PodUnavailableBudget
FEATURE STATE: Kruise v0.10.0
Kubernetes offers Pod Disruption Budget to help you run highly available applications even when you introduce frequent voluntary disruptions. PDB limits the number of Pods of a replicated application that are down simultaneously from voluntary disruptions. However, it can only constrain the voluntary disruption triggered by the Eviction API. For example, when you run kubectl drain, the tool tries to evict all of the Pods on the Node you’re taking out of service.
In the following voluntary disruption scenarios, there are still business disruption or SLA degradation situations:
- The application owner update deployment’s pod template for general upgrading, while cluster administrator drain nodes to scale the cluster down(learn about Cluster Autoscaling).
- The middleware team is using SidecarSet to rolling upgrade the sidecar containers of the cluster, e.g. ServiceMesh envoy, while HPA triggers the scale-down of business applications.
- The application owner and middleware team release the same Pods at the same time based on OpenKruise cloneSet, sidecarSet in-place upgrades
In voluntary disruption scenarios, PodUnavailableBudget can achieve the effect of preventing application disruption or SLA degradation, which greatly improves the high availability of application services.
API Definition
apiVersion: policy.kruise.io/v1alpha1
kind: PodUnavailableBudget
metadata:
name: web-server-pub
namespace: web
spec:
targetRef:
apiVersion: apps.kruise.io/v1alpha1
# cloneset, deployment, statefulset etc.
kind: CloneSet
name: web-server
# selector label query over pods managed by the budget
# selector and TargetReference are mutually exclusive, targetRef is priority to take effect.

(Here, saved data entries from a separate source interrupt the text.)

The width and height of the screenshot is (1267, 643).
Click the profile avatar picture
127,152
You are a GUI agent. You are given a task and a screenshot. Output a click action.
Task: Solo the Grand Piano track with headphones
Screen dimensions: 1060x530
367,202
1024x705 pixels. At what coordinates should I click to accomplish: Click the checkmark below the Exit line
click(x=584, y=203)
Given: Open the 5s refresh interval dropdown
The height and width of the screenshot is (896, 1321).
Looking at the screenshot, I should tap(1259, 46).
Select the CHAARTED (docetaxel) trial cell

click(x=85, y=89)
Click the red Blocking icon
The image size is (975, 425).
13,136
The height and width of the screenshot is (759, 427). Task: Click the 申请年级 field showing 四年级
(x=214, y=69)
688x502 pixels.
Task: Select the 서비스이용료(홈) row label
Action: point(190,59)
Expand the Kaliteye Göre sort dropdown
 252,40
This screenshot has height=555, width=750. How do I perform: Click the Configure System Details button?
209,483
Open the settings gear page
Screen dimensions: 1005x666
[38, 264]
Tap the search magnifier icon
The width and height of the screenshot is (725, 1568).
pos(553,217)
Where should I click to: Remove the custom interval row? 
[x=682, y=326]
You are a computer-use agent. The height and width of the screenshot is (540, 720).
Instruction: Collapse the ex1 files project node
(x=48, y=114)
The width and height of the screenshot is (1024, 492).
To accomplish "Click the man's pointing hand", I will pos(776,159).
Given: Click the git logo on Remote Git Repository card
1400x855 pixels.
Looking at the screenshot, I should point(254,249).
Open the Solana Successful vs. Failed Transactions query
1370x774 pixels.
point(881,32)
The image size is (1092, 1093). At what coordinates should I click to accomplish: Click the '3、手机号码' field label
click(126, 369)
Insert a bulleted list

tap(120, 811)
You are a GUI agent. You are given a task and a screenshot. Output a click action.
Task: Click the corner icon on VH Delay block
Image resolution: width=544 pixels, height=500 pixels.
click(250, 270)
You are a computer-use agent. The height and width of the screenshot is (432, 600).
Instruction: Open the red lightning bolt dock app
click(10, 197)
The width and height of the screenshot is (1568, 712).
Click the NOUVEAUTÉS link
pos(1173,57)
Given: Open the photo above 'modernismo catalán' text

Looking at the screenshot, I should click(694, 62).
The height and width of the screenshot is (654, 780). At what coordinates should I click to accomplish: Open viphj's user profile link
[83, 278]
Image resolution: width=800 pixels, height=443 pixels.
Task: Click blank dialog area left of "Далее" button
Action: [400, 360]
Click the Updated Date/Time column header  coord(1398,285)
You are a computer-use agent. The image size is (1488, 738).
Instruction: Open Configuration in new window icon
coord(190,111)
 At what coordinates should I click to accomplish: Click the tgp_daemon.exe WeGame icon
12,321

# selector is commonly used in scenarios where applications are deployed using multiple workloads,
# and targetRef is used for protection against a single workload.
# selector:
# matchLabels:
# app: web-server
# maximum number of Pods unavailable for the current cloneset, the example is cloneset.replicas(5) * 60% = 3
# maxUnavailable and minAvailable are mutually exclusive, maxUnavailable is priority to take effect
maxUnavailable: 60%
# Minimum number of Pods available for the current cloneset, the example is cloneset.replicas(5) * 40% = 2
# minAvailable: 40%
-----------------------
apiVersion: apps.kruise.io/v1alpha1
kind: CloneSet
metadata:
labels:
app: web-server
name: web-server
namespace: web
spec:
replicas: 5
selector:
matchLabels:
app: web-server
template:
metadata:
labels:
app: web-server
spec:
containers:
- name: nginx
image: nginx:alpine
Support Custom Workload
FEATURE STATE: Kruise v1.2.0
Many companies to meet the needs of more complex application deployment, often through the implementation of custom Workload to manage business Pod. From kruise v1.2.0, PodUnavailableBudget(PUB) support protect any custom workload with scale sub-resource, e.g. Argo-Rollout:
apiVersion: policy.kruise.io/v1alpha1
kind: PodUnavailableBudget
metadata:
name: rollouts-demo
spec:
targetRef:
apiVersion: argoproj.io/v1alpha1
kind: Rollout
name: rollouts-demo
minAvailable: 80%
Implementation
This program customizes the PodUnavailableBudget (later referred to as PUB) CRD resource to describe the desired state of the application, and the working mechanism is shown below:
Comparison with Kubernetes native PDB
Kubernetes PodDisruptionBudget implements protection against Pod Eviction based on the EvictionREST interface, while PodUnavailableBudget intercepts all pod modification requests through the admission webhook validating mechanism (Many voluntary disruption scenarios can be summarized as modifications to Pod resources), and reject the request if the modification does not satisfy the desired state of the PUB.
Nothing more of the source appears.